[Task to carry out] After locating the line that contains "Task: Zoom out using the minus control", restate it and each later line word for word through the end of the records.

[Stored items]
==============================
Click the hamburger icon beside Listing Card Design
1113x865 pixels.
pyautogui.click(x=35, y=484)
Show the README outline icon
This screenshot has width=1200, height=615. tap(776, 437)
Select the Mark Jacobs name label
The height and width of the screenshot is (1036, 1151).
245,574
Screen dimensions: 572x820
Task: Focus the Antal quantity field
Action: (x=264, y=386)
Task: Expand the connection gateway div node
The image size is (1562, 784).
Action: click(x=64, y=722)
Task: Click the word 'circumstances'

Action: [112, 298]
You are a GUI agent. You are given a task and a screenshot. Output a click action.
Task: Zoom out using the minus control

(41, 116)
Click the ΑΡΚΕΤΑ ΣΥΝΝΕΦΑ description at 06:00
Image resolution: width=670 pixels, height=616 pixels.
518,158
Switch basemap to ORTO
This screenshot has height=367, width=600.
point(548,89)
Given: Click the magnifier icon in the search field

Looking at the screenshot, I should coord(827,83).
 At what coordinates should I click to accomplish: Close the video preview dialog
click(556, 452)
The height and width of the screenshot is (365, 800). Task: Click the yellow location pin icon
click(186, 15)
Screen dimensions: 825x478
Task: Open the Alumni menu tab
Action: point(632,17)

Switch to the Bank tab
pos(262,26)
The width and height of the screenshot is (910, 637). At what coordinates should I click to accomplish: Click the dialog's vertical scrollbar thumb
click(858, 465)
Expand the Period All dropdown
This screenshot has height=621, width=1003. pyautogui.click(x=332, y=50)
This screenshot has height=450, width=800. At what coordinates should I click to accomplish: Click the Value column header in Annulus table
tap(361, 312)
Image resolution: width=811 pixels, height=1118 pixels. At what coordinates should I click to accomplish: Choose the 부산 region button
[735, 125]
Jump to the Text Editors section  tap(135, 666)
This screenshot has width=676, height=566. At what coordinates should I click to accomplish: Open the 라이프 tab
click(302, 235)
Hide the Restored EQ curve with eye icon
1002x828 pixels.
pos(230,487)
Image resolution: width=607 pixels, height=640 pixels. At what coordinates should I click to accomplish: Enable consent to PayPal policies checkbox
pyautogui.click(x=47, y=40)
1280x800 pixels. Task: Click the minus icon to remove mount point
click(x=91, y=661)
==============================
[Response to this exercise]
Task: Zoom out using the minus control

(41, 116)
Click the ΑΡΚΕΤΑ ΣΥΝΝΕΦΑ description at 06:00
Image resolution: width=670 pixels, height=616 pixels.
518,158
Switch basemap to ORTO
This screenshot has height=367, width=600.
point(548,89)
Given: Click the magnifier icon in the search field

Looking at the screenshot, I should coord(827,83).
 At what coordinates should I click to accomplish: Close the video preview dialog
click(556, 452)
The height and width of the screenshot is (365, 800). Task: Click the yellow location pin icon
click(186, 15)
Screen dimensions: 825x478
Task: Open the Alumni menu tab
Action: point(632,17)

Switch to the Bank tab
pos(262,26)
The width and height of the screenshot is (910, 637). At what coordinates should I click to accomplish: Click the dialog's vertical scrollbar thumb
click(858, 465)
Expand the Period All dropdown
This screenshot has height=621, width=1003. pyautogui.click(x=332, y=50)
This screenshot has height=450, width=800. At what coordinates should I click to accomplish: Click the Value column header in Annulus table
tap(361, 312)
Image resolution: width=811 pixels, height=1118 pixels. At what coordinates should I click to accomplish: Choose the 부산 region button
[735, 125]
Jump to the Text Editors section  tap(135, 666)
This screenshot has width=676, height=566. At what coordinates should I click to accomplish: Open the 라이프 tab
click(302, 235)
Hide the Restored EQ curve with eye icon
1002x828 pixels.
pos(230,487)
Image resolution: width=607 pixels, height=640 pixels. At what coordinates should I click to accomplish: Enable consent to PayPal policies checkbox
pyautogui.click(x=47, y=40)
1280x800 pixels. Task: Click the minus icon to remove mount point
click(x=91, y=661)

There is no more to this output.